By David Vaughn, Engineering Program Specialist
As new homes and subdivisions are built in our growing community, ensuring the construction sites are safe for nearby people and our waterways is essential. Preventing stormwater pollution is critical to preserving the quality of our creeks and tributaries.
When rainfall flows over the ground, it’s discharged into the Municipal Separate Storm Sewer System, or MS4, which transports the water to local creeks and tributaries. The MS4 consists of city streets, gutters, ditches, and storm drains. When pollutants aren’t appropriately contained, they can be discharged – untreated – into our local waterways.

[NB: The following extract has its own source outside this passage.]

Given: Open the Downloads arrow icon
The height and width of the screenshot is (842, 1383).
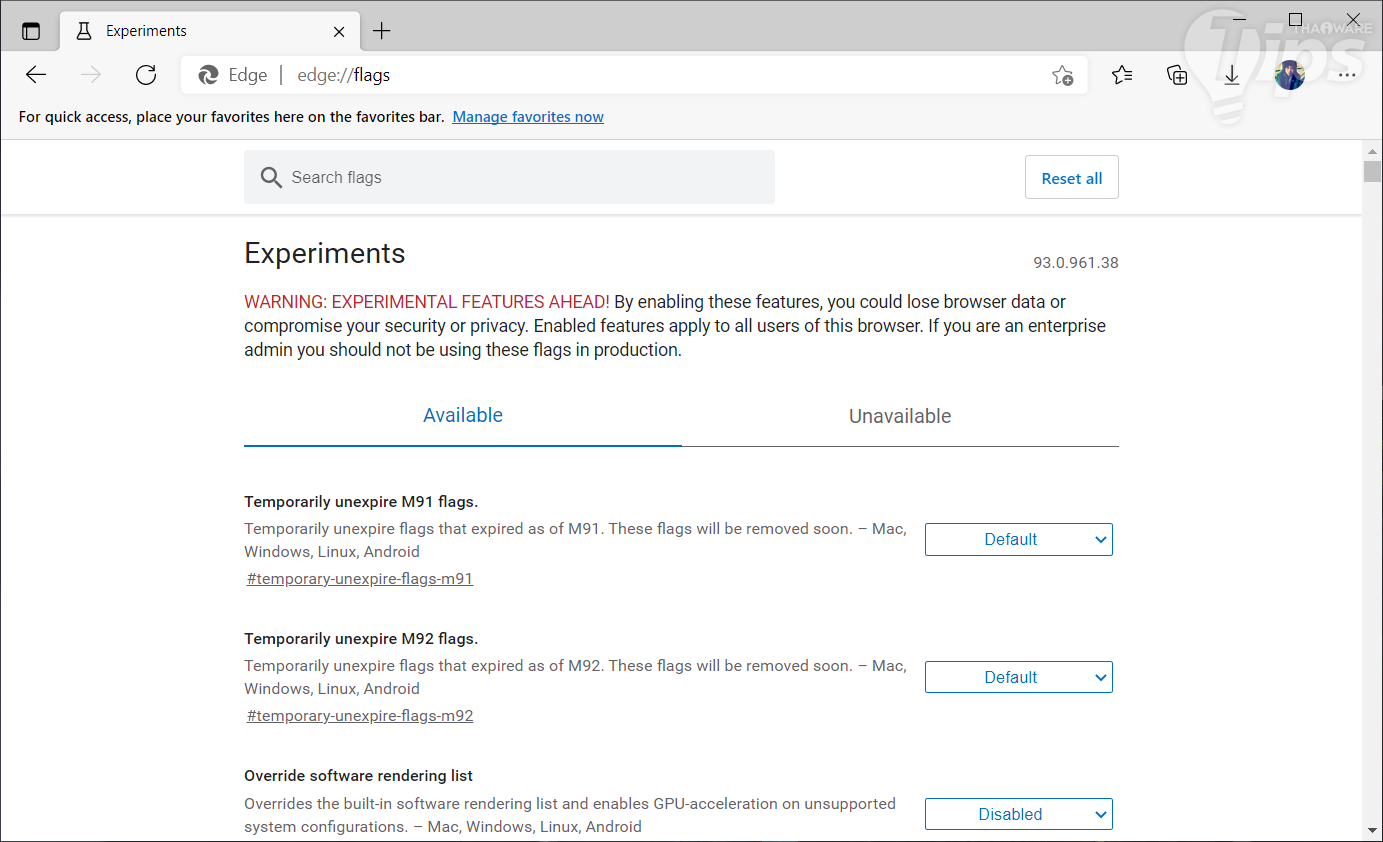Looking at the screenshot, I should click(x=1232, y=75).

Examples of stormwater pollutants commonly found on home-building sites are trash, sediment, concrete washout, paint, building materials, and other construction debris. The contaminants can degrade water quality and cause drainage problems such as localized flooding.

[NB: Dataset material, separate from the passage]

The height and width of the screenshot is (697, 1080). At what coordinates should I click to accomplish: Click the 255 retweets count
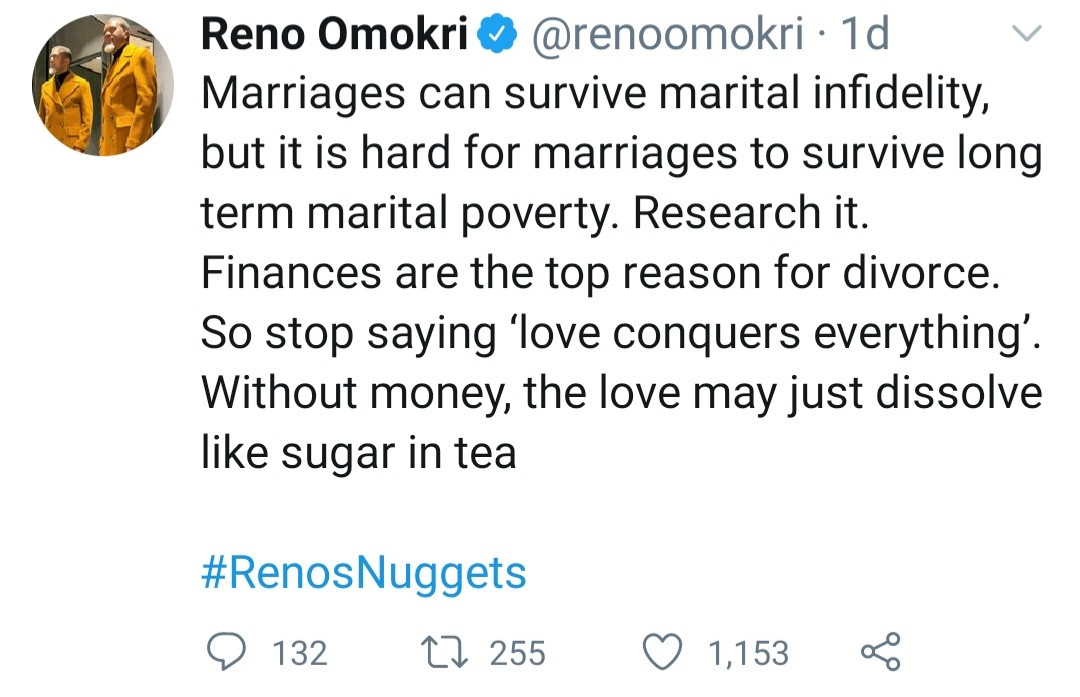518,654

Operators of regulated residential construction sites are required to prevent stormwater pollution by implementing management practices such as silt fencing, storm inlet protection devices, designated concrete washout areas, and stabilized site entrances.
Homebuilders should also practice good housekeeping by following these simple guidelines:
- Sweep-up sediment tracked into the street from the site. It’s illegal to wash the sediment into storm drains.
- Collect and properly dispose of trash and debris.
- Check for trash and debris after it rains and throughout the project’s duration.
- Clean paint brushes in a designated area or discard them properly. It’s illegal to clean brushes and dispose of excess paint into the municipal separate storm system MS4.
- Prevent construction materials such as masonry from leaving the site.
Stormwater Pollution Reporting
The following may be signs of stormwater pollution:
- Trash, construction material, or debris entering a street, ditch, or storm drain.
- Sediment-laden stormwater runoff.
- Discolored water or water with an oily sheen.